The project is a collaboration among scientists in the United States, Ukraine and Poland, as well as the Clean Futures Fund, a nonprofit based in the United States that works in Chernobyl. The nonprofit, which was established in 2016, began as an effort to provide health care and support to the power plant employees, who still work in the exclusion zone.
But the organization soon realized that Chernobyl’s canine residents needed help, too. Although the dog population boomed during the summer, it often crashed in the winter, when food became scarce. Rabies was an ongoing concern.
In 2017, the Clean Futures Fund began holding veterinary clinics for the local dogs, providing care, administering vaccines, and spaying and neutering the animals. The researchers piggybacked on these clinics to collect blood samples from 302 dogs living in different locations in and around the exclusion zone.

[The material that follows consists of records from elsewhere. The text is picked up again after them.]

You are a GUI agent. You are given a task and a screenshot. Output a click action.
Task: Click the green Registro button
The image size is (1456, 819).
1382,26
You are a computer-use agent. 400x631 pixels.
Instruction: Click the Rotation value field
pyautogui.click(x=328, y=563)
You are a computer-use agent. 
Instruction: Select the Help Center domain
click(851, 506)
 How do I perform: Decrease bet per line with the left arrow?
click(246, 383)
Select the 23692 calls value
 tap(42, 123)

Nearly half of the dogs lived in the immediate vicinity of the power plant, while the other half lived in Chernobyl City, a lightly occupied residential area about nine miles away. (A small number of samples came from dogs in Slavutych, a city built for evacuated power plant workers, nearly 30 miles away.)
Although there was some overlap between the canine populations, in general, the power plant dogs were genetically distinct from the Chernobyl City dogs, the researchers found. There appeared to be little gene flow between the two groups, suggesting that they rarely interbred. (Physical security barriers around the power plant may have helped keep the dogs apart, the researchers noted.)
“I was completely surprised by the near total differentiation between the two populations, the fact that they’ve existed really in relative isolation for quite some time,” said Timothy Mousseau, a biologist at the University of South Carolina and the other senior author of the study.